In this problem, Σ is the set of lowercase letters.

Substring, also called factor, is a consecutive sequence of characters occurrences at least once in a string.

Now your task is a bit harder, for some given strings, find the length of the longest common substring of them.

Here common substring means a substring of two or more strings.

Input

The input contains at most 10 lines, each line consists of no more than 100000 lowercase letters, representing a string.

Output

The length of the longest common substring.
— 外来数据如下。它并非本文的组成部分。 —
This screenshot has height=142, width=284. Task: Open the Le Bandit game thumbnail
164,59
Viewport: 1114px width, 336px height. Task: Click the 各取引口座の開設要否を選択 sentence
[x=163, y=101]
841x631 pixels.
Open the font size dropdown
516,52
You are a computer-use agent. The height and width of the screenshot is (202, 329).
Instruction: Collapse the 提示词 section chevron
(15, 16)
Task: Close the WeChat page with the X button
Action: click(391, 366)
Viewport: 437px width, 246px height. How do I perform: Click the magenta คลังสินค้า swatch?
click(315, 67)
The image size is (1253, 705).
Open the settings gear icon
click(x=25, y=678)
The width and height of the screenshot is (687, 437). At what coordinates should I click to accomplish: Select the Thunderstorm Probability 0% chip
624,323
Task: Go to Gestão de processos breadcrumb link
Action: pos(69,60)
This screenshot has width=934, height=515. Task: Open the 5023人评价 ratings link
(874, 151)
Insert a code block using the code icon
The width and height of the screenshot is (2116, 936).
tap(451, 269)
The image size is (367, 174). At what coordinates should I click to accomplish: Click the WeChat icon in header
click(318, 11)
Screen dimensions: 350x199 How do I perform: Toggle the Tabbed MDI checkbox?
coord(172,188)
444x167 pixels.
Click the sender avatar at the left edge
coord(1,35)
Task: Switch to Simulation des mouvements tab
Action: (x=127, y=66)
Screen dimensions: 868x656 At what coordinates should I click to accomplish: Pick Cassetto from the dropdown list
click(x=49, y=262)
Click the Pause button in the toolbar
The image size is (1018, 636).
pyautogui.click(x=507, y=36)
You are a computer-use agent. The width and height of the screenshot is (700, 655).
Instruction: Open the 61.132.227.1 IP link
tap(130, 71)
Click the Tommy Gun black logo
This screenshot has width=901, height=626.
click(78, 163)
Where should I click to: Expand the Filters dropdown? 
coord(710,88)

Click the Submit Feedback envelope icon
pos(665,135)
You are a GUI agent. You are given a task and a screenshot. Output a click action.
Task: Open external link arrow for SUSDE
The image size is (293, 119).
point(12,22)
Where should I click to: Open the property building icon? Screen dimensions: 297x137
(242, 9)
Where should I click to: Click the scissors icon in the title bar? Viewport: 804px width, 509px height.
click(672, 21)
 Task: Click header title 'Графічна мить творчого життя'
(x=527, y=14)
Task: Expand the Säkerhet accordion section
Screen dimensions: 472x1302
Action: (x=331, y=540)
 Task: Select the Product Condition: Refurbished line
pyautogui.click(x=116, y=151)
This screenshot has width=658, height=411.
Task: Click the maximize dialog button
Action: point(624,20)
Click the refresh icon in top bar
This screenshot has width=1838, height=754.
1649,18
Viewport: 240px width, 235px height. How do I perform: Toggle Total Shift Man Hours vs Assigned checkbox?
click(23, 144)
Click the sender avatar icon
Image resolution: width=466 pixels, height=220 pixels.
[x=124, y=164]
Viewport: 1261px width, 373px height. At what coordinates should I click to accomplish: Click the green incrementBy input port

If such string doesn't exist, print "0" instead.

Example

Input:
alsdfkjfjkdsal
fdjskalajfkdsla
aaaajfaaaa

Output:
2

Notice: new testcases added

思路：

　　对第一个穿构建sam，然后让后面的串在sam上走，同时记录每个串跑完后各个状态的所能匹配的最长长度，然后对所有串取个最小值，之后再取个最大值。

　　注意：如果状态p能够到达，那么状态fa[p]也必然能够到达，但可能在匹配时不会走到fa[p]状态，所以当p可达时，要更新fa[p]。

#include <bits/stdc++.h>

using namespace std;

struct SAM
{
    static const int MAXN = 100001<<1;//大小为字符串长度两倍
    static const int LetterSize = 26;

    int tot, last, ch[MAXN][LetterSize], fa[MAXN], len[MAXN];
    int sum[MAXN], tp[MAXN]; //用于拓扑排序，tp为排序后的数组

    void init( void)
    {
        last = tot = 1;
        len[1] = 0;
        memset(ch,0,sizeof ch);
        memset(fa,0,sizeof fa);
    }

    void add( int x)
    {
        int p = last, np = last = ++tot;
        len[np] = len[p] + 1;
        while( p && !ch[p][x]) ch[p][x] = np, p = fa[p];
        if( p == 0)
            fa[np] = 1;
        else
        {
            int q = ch[p][x];
            if( len[q] == len[p] + 1)
                fa[np] = q;
            else
            {
                int nq = ++tot;
                memcpy( ch[nq], ch[q], sizeof ch[q]);
                len[nq] = len[p] + 1, fa[nq] = fa[q], fa[q] = fa[np] = nq;
                while( p && ch[p][x] == q)  ch[p][x] = nq, p = fa[p];
            }
        }
    }

    void toposort( void)
    {
        for(int i = 1; i <= len[last]; i++)   sum[i] = 0;
        for(int i = 1; i <= tot; i++)   sum[len[i]]++;
        for(int i = 1; i <= len[last]; i++)   sum[i] += sum[i-1];
        for(int i = 1; i <= tot; i++)   tp[sum[len[i]]--] = i;
    }
} sam;
char ss[100004];
int ans,mx[100001<<1],mi[100001<<1];

int main(void)
{
    //freopen("in.acm","r",stdin);
    sam.init();
    scanf("%s",ss);
    for(int i=0,len=strlen(ss);i<len;i++)  sam.add(ss[i]-'a');
    for(int i=1;i<=sam.tot;i++) mi[i]=1e6;
    sam.toposort();
    while(~scanf("%s",ss))
    {
        for(int i=0,len=strlen(ss),p=1,cnt=0;i<len;i++)
        {
            int c=ss[i]-'a';
            if(sam.ch[p][c])
                p=sam.ch[p][c],cnt++;
            else
            {
                while(p&&!sam.ch[p][c]) p=sam.fa[p];
                if(!p)
                    p=1,cnt=0;
                else
                    cnt=sam.len[p]+1,p=sam.ch[p][c];
            }
            mx[p]=max(mx[p],cnt);
        }
        for(int i=sam.tot;i;i--)
        {
            int p=sam.tp[i];
            mi[p]=min(mx[p],mi[p]);
            if(mx[p]&&sam.fa[p]) mx[sam.fa[p]]=sam.len[sam.fa[p]];
            mx[p]=0;
        }
    }
    for(int i=1;i<=sam.tot;i++) ans=max(ans,mi[i]);
    printf("%d
",ans);
    return 0;
}